= Task objective =
Go through the material below and state how many lines include "each", giving the number only.

= Source records =
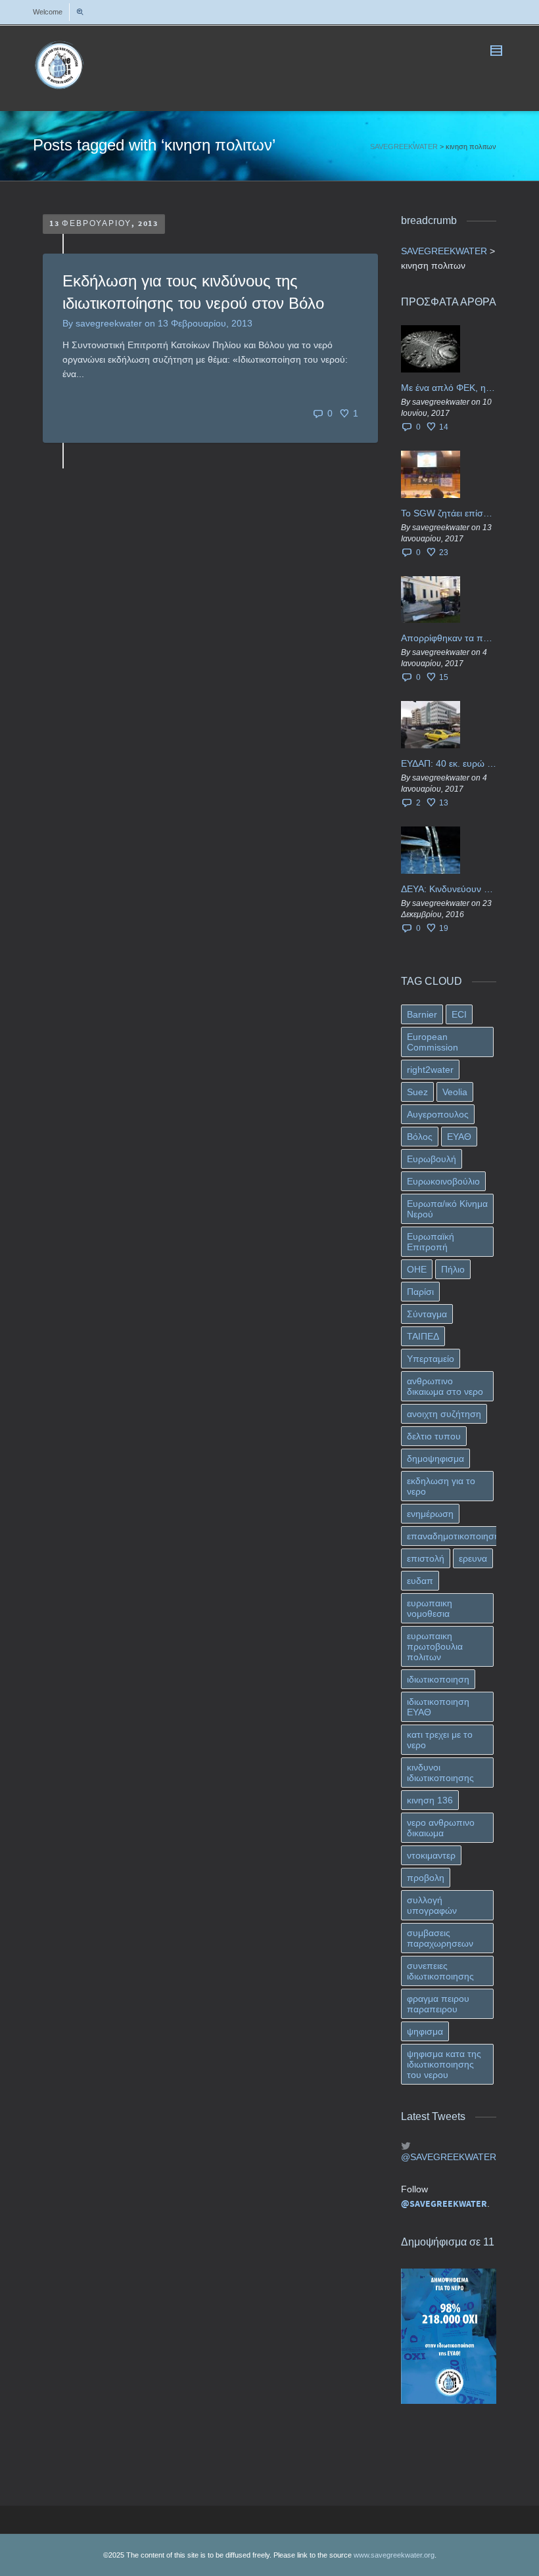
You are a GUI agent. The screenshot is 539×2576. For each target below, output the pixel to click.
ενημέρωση (430, 1513)
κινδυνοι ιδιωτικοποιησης (440, 1772)
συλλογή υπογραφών (432, 1905)
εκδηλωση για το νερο (441, 1486)
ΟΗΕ (417, 1269)
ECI (459, 1014)
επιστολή (425, 1558)
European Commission (432, 1041)
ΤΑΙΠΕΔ (423, 1336)
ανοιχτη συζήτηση (444, 1414)
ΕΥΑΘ (459, 1136)
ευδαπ (420, 1580)
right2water (430, 1069)
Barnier (422, 1014)
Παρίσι (420, 1291)
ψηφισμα (425, 2031)
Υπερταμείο (430, 1358)
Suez (417, 1092)
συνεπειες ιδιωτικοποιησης (440, 1970)
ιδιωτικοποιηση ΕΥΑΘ (438, 1706)
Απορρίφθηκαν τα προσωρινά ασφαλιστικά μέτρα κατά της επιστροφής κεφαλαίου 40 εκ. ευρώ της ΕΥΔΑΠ (448, 638)
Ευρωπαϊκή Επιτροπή (430, 1241)
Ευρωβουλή (431, 1159)
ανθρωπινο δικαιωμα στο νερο (445, 1386)
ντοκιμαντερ (431, 1855)
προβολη (425, 1877)
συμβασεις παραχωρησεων (440, 1938)
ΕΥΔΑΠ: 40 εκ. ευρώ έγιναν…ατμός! (448, 763)
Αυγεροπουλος (438, 1114)
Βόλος (420, 1136)
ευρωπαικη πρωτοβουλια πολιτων (435, 1646)
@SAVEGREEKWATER (448, 2157)
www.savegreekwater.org (394, 2555)
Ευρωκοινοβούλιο (443, 1181)
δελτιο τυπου (434, 1436)
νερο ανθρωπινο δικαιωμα (441, 1827)
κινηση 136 (430, 1800)
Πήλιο (453, 1269)
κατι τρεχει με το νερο (440, 1739)
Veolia (454, 1092)
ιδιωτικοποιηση (438, 1679)
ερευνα (473, 1558)
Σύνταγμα (427, 1314)
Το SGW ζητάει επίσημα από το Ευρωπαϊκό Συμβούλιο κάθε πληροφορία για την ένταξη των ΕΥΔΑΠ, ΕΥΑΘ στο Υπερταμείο (448, 513)
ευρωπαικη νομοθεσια (429, 1608)
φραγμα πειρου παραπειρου (438, 2003)
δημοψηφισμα (435, 1458)
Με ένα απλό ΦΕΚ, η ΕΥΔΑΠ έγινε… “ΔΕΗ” (448, 387)
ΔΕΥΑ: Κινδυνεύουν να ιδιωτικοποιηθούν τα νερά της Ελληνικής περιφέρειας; (448, 889)
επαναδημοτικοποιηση (453, 1536)
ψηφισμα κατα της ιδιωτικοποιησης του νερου (444, 2064)
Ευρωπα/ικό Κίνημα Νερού (447, 1208)
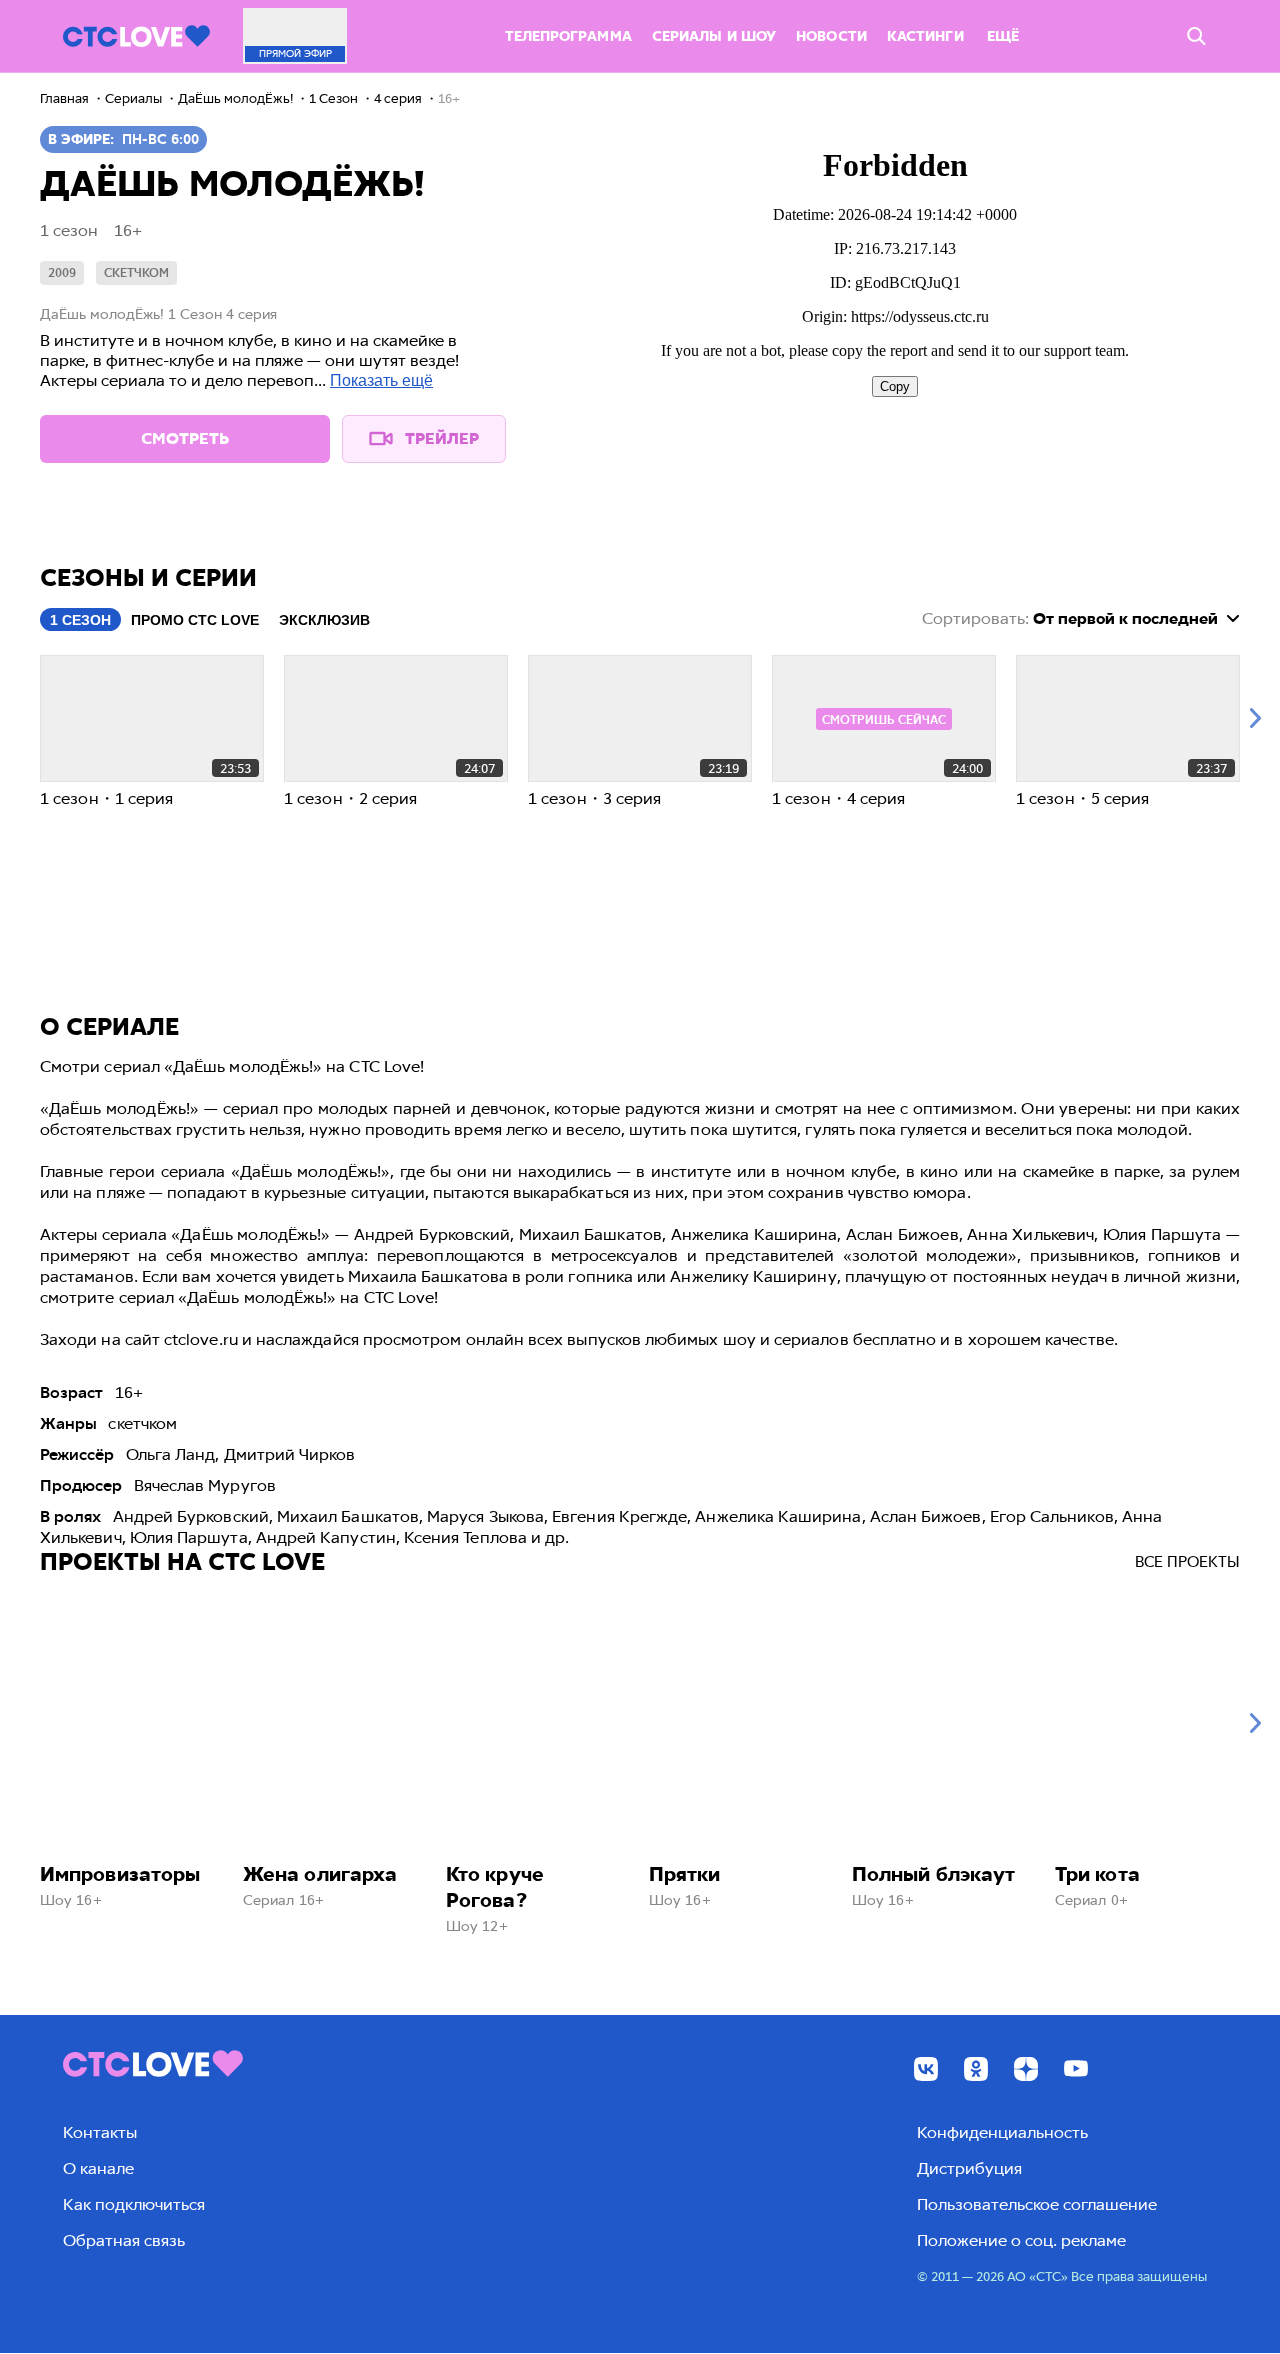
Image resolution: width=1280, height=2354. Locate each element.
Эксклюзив (324, 620)
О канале (98, 2168)
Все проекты (1187, 1562)
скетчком (136, 273)
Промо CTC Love (195, 620)
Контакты (100, 2132)
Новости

= Output of the task =
2